» **WORK TO BE COMPLETED**
Would you repeat all of the records underneath, exactly as written?

» **LISTED ENTRIES**
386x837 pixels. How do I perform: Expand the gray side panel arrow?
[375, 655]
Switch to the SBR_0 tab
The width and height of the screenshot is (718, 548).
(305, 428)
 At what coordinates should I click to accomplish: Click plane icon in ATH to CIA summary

» **ANSWER SPACE**
386x837 pixels. How do I perform: Expand the gray side panel arrow?
[375, 655]
Switch to the SBR_0 tab
The width and height of the screenshot is (718, 548).
(305, 428)
 At what coordinates should I click to accomplish: Click plane icon in ATH to CIA summary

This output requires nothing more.